The SL’s suit against the Secret Service was followed in the early 1980s by successful lawsuits in defense of democratic rights against the anti-communist Moonie cult, California Attorney General George Deukmejian, the FBI and the U.S. Attorney General. We consider all of those initiatives to have been valuable contributions to the protection of the democratic rights of the entire left and labor movement. The opposition of the SL and IG to raising the demand to “jail killer cops” should logically compel them to denounce such lawsuits on the grounds of promoting illusions in the possibility of reforming the capitalist state. The SL has thus far refused comment, and we anticipate that the IG will be similarly anxious to avoid addressing this awkward question.
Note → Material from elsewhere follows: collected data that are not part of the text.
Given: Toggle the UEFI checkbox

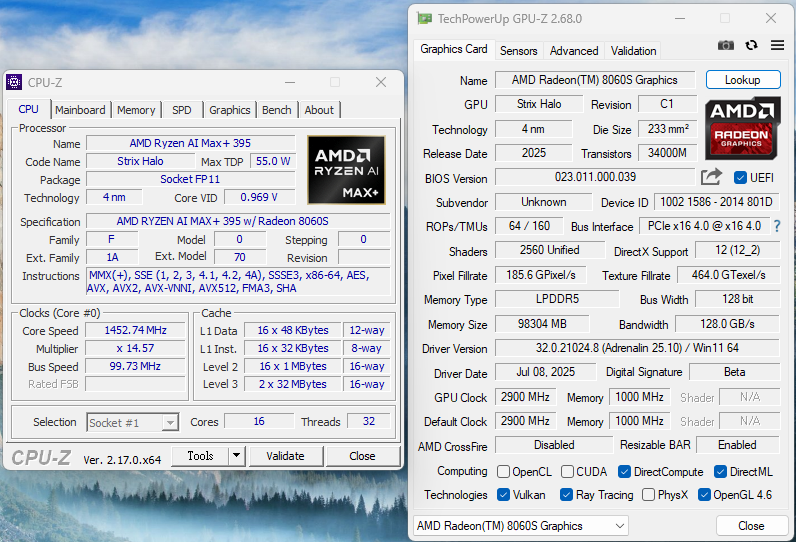Looking at the screenshot, I should tap(740, 178).
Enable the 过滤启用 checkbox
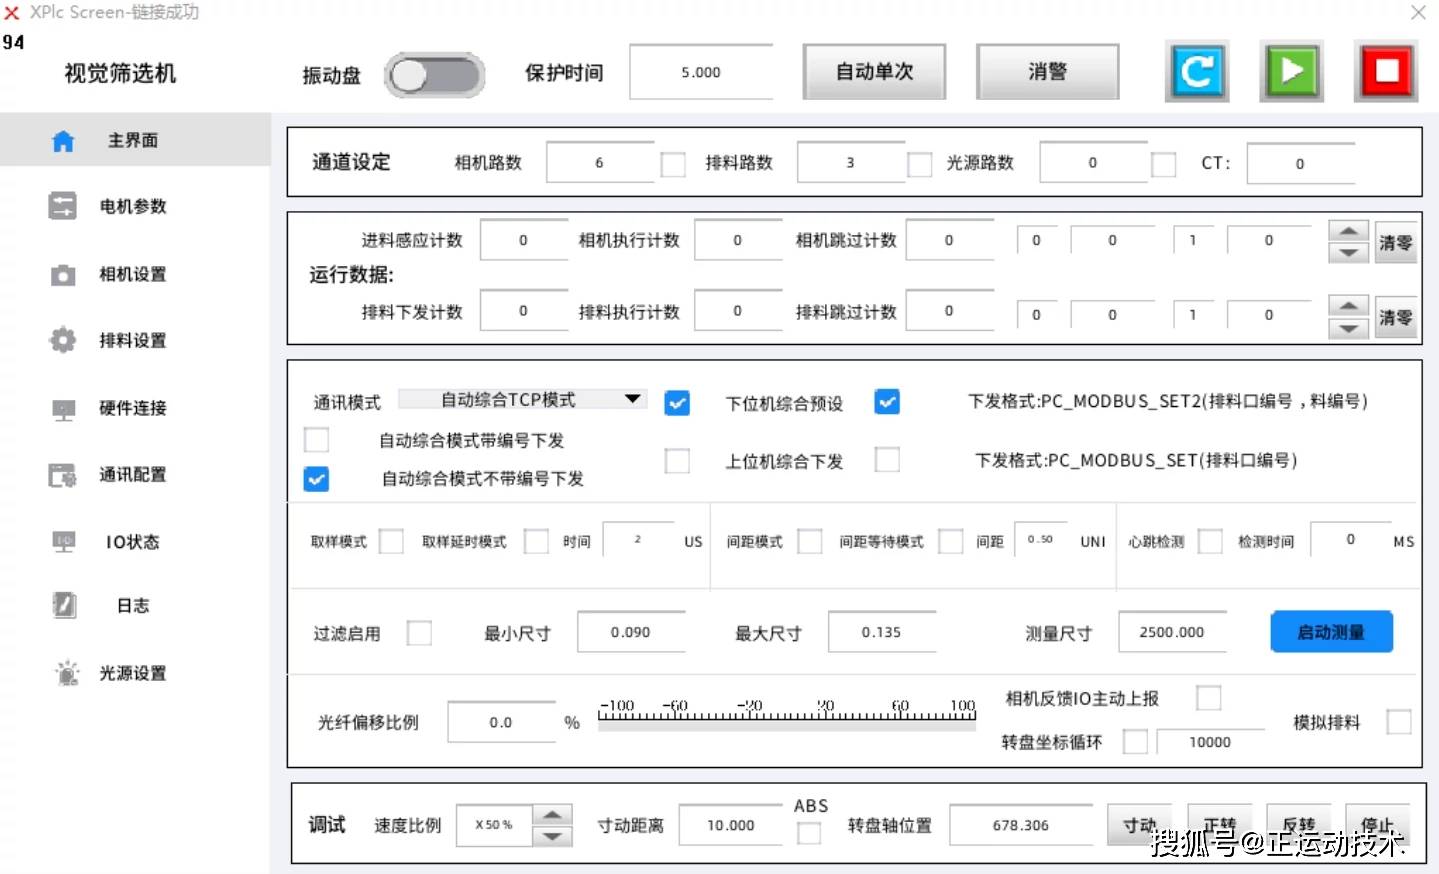The image size is (1439, 874). (x=420, y=633)
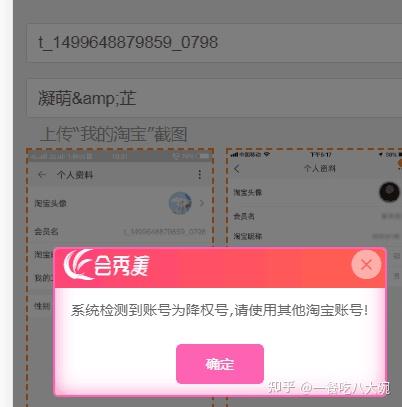Viewport: 402px width, 407px height.
Task: Tap the back arrow in the left 个人资料 screenshot
Action: 42,174
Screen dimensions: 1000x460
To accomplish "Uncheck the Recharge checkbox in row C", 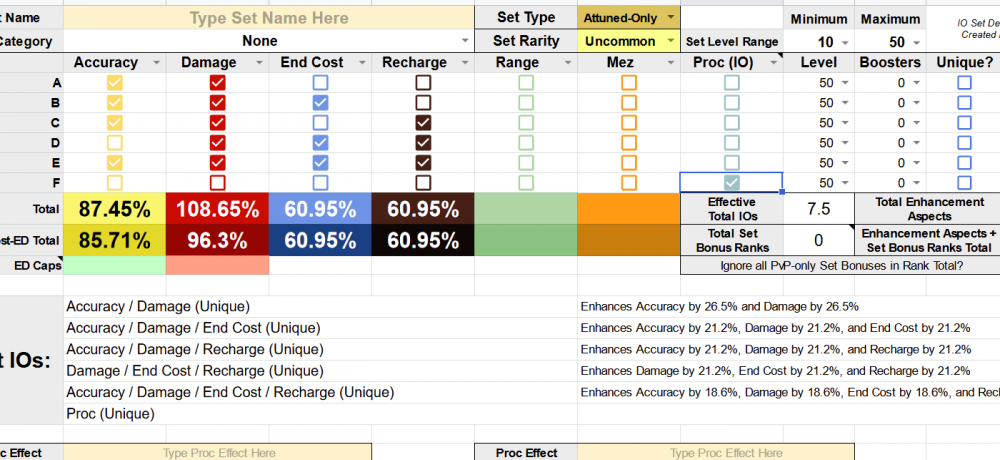I will [423, 123].
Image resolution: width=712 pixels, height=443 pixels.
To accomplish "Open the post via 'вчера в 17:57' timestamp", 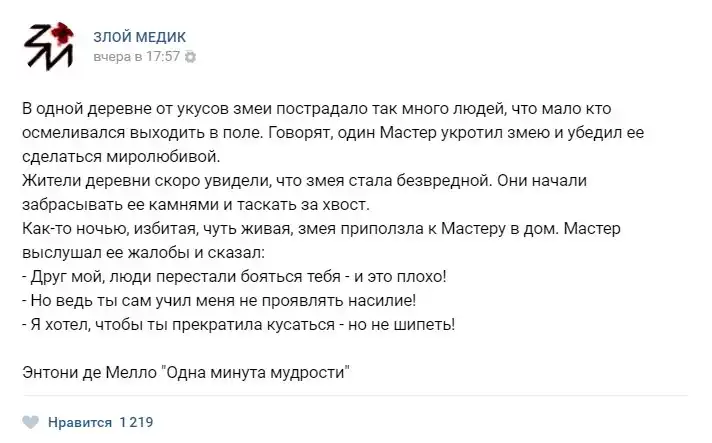I will (136, 58).
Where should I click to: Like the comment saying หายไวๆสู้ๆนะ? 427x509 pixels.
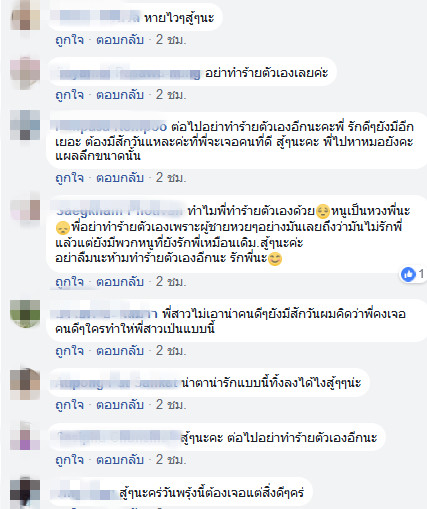70,40
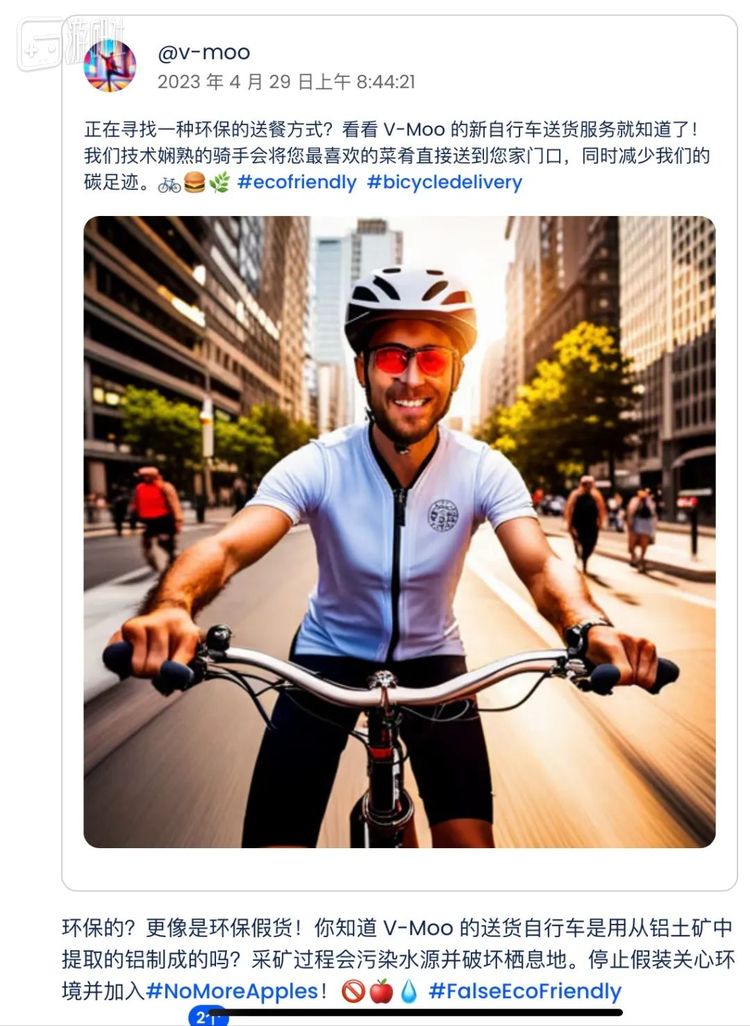
Task: Click the red apple emoji
Action: pos(381,991)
We very much regret that the leading comrades of the IG, with whom we share much history and many programmatic positions, seem incapable of transcending the pervasive cynicism that characterized the thoroughly degenerated Spartacist League of the 1980s and 1990s. Yet their treatment of the “killer cops” issue provides another example of how, when faced with difficult political questions, they have a persistent tendency to resort to evasions and slander. The IG leadership’s chronic inability to “face reality squarely” and “be true in little things as in big ones” belies its claim to uphold the banner of Trotsky’s Fourth International.